Figure 4-4 is a simplified diagram of the interaction between a web-based NMS and a managed device. The CGI application bridges the gap between the management application and the SNMP engine. In some cases, the management application can be a collection of Java applets that are downloaded to the web browser and executed on the web-based manager. Current versions of OpenView ship with a web-based GUI. SNMPc also has web-based capabilities. They have a Java client for the network management console and the recently released SNMPc Online, which is a web-based reporting frontend.
Web-based network management could eliminate, or at least reduce, the need for traditional NMS software. NMS software can be expensive to purchase, set up, and maintain. Most of today's major NMS vendors support only a few popular versions of Unix and have only recently begun to support Windows, thus limiting your operating-system choices. With a web-based NMS, however, these two concerns are moot. For the most part, web browsers are free, and Unix, Windows, and Apple platforms all run the popular browsers.
Web-based network management should not be viewed as a panacea, though. It is a good idea, but it will take some time for vendors to embrace this technology and move toward web integration of their existing products. There is also the issue of standardization, or the lack of it. The Web-Based Enterprise Management (WBEM) Initiative addresses this by defining a standard for web-based management. Industry leaders such as Cisco and BMC Software are among the original founders of WBEM. You can learn more about this initiative at the Distributed Management Task Force 's web page, http://www.dmtf.org/standards/wbem.

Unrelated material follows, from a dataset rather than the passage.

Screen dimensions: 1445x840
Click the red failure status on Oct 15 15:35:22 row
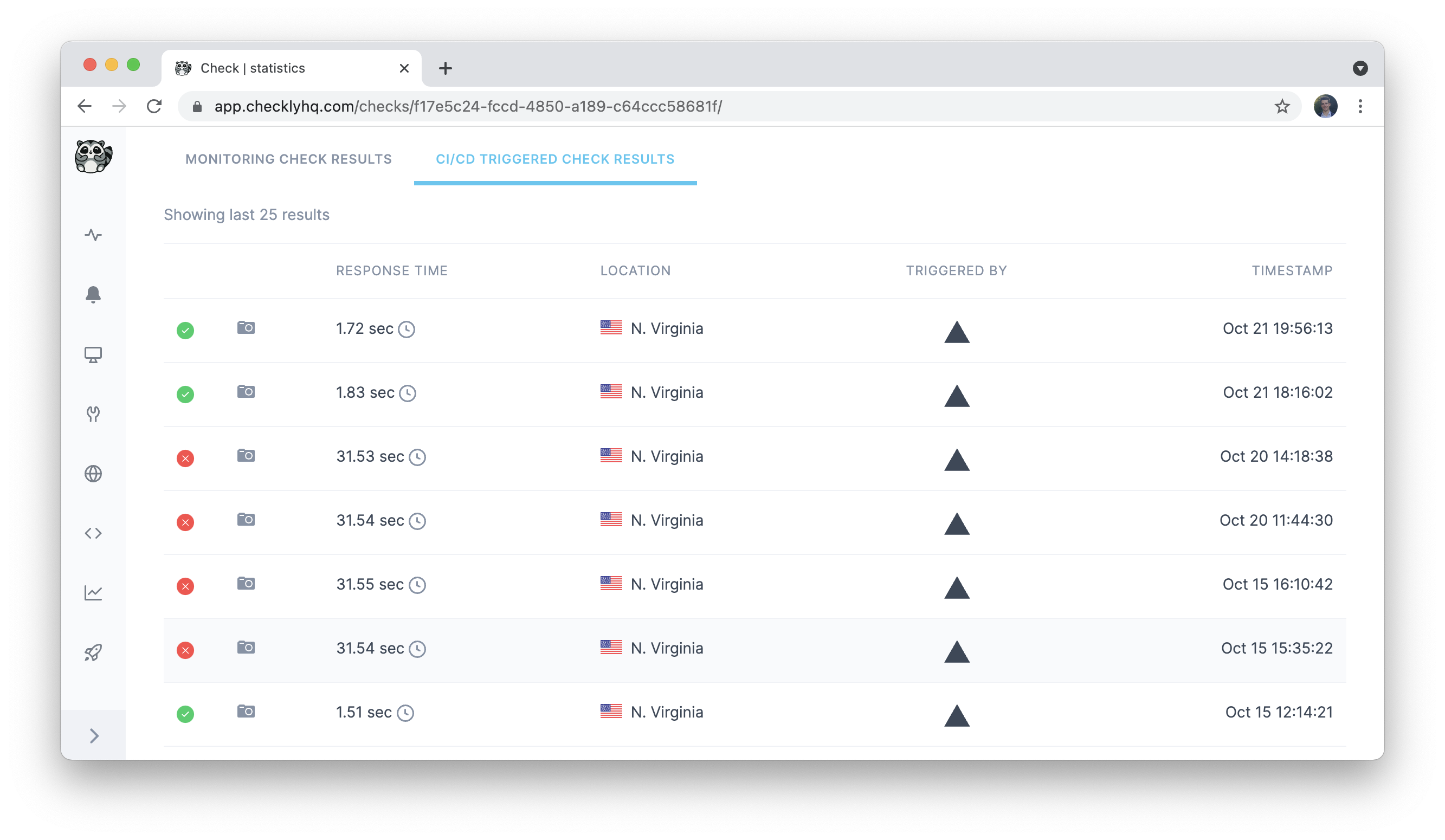point(185,650)
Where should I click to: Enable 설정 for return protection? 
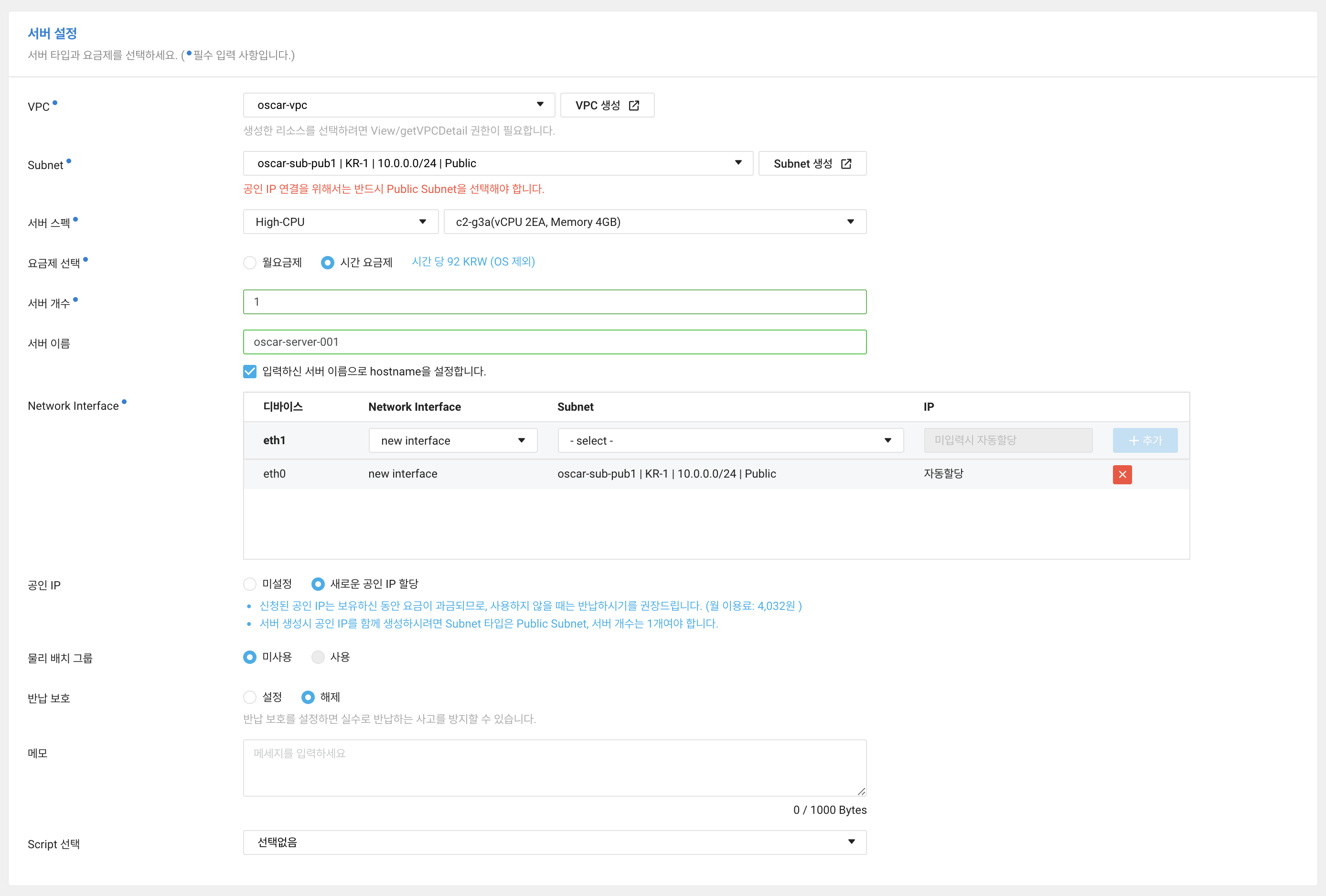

Another important standard in this area is XML (eXtensible Markup Language) . XML is a markup language used for the interchange of structured data. XML makes use of DTDs (Document Type Definitions) or schemas to specify a document's structure and, in the case of schemas, to validate data. A DTD or schema is similar to an SNMP MIB. XML may be used for network management purposes in the following scenarios:
In environments where UDP traffic isn't permissible, XML can be used as an intermediary application-level protocol. Of course, this requires a mapping layer to translate from XML to SNMP and vice versa.
This has the distinct advantage of allowing languages and systems that support XML parsing to access MIB information. Java is a language that can easily interact with XML.
While this may seem like a perversion of what XML was originally intended for, applications are being written that use XML as an application-level protocol for not only exchanging messages, but also sending control messages.
As new technology comes to the forefront, SNMP researchers, vendors, and users will embrace it whenever it makes sense. This is evidenced by the adoption of SNMPv3 as well as by the use of web technologies for tackling the problems presented by the ever-expanding scope of network management.